Obesity is an independent predictor of chronic kidney disease development [14]; we therefore stratified by obesity status and found that obesity modified the associations between sTNFR-2 and eGFR decline. TNF-α is elevated in obese compared with non-obese women and weight loss decreases these cytokine levels [15]. Because adipocytes are now recognised as important regulators of metabolism and inflammation through their secretion of cytokines, chemokines and hormone-like proteins, we hypothesise that the larger mass of adipose tissue in obese humans may intensify the detrimental effects of elevated sTNFR-2 on kidney function.

We confirmed some of our previous findings from a cross-sectional analysis of 732 men with type 2 diabetes in the Health Professionals Follow-Up Study [4]. The strongest correlation with eGFR was seen with sTNFR-2 (r = −0.39, p < 0.001 for men, r = −0.28, p < 0.001 for women), whereas CRP and eGFR were weakly or not correlated (r = −0.09, p = 0.02 for men and r = 0.03, p = 0.57 for women). No significant relations were noted between dyslipidaemia and eGFR in NHS diabetic women, whereas in the diabetic men eGFR was significantly and inversely associated with total cholesterol, triacylglycerols, non-HDL, lipoprotein(a) and apolipoprotein B. Therefore, it appears that associations between lipids and eGFR may vary by sex.
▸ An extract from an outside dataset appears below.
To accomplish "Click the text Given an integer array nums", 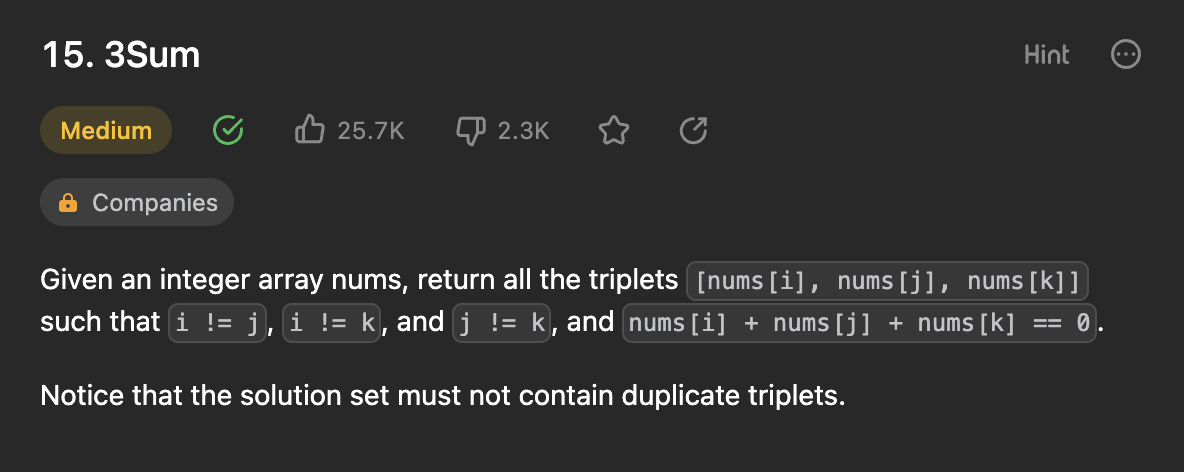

In contrast to our findings, an analysis of over 4,000 participants with type 2 diabetes in the UK Prospective Diabetes Study reported that higher baseline triacylglycerols and LDL-cholesterol were independently associated with incident renal impairment (creatinine clearance <60 ml/min or doubling of plasma creatinine) [16]. The larger number of male and female participants in the UK Prospective Diabetes Study analysis allowed the examination of incident renal impairment, and the modelling approach used lipids as continuous variables rather than in quantile categories; thus, the results may not be directly comparable to the current study.
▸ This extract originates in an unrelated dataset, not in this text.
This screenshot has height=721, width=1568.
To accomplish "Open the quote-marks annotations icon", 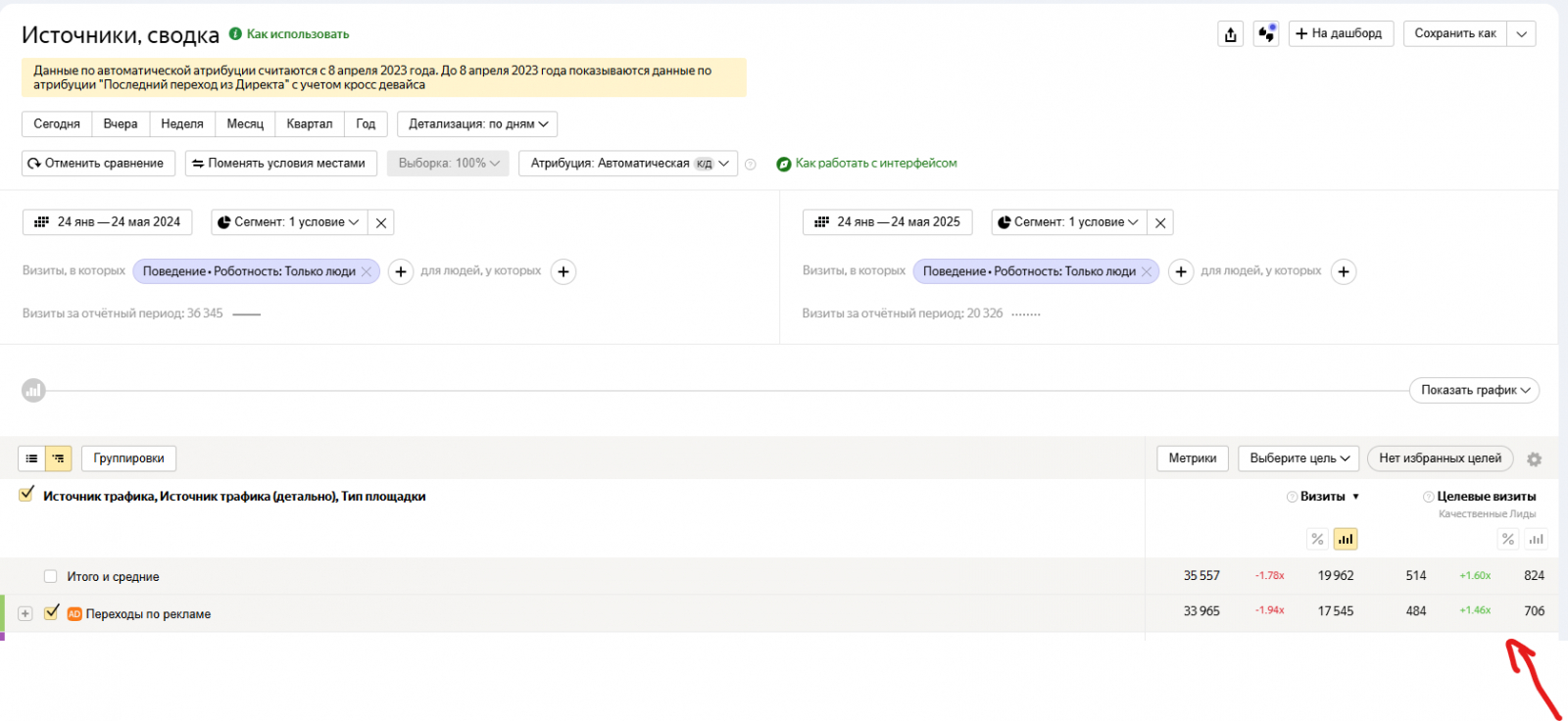I will coord(1266,34).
Limitations of this study include the relatively small number of women with an eGFR decline of ≥25% (thus limiting power for this study) and the high CVs for some of the biomarkers, which resulted in wide confidence intervals; however, the high CVs would be likely to bias the results towards the null, whereas an association with eGFR decline was observed. The participants were mostly older white women so results may not necessarily be generalisable to other populations. Although it is possible that some women with type 2 diabetes who were lost to follow-up would not have been included in these analyses, this would probably bias the results towards the null. Despite these limitations, this study provides important new additional information on biomarkers and kidney function in diabetes, which has not been studied extensively in humans.

We conclude that a higher level of sTNFR-2 is associated with subsequent eGFR decline in women with type 2 diabetes; the relation of sTNFR-2 with eGFR decline appeared stronger in those with a BMI of ≥30. Progressive kidney disease in type 2 diabetes currently represents a major public health problem worldwide and further investigation into its pathogenesis, especially inflammatory pathways, may open new avenues for potential therapeutics. Therefore, future research may include studying whether TNF-α blockade is beneficial in slowing eGFR decline in type 2 diabetes.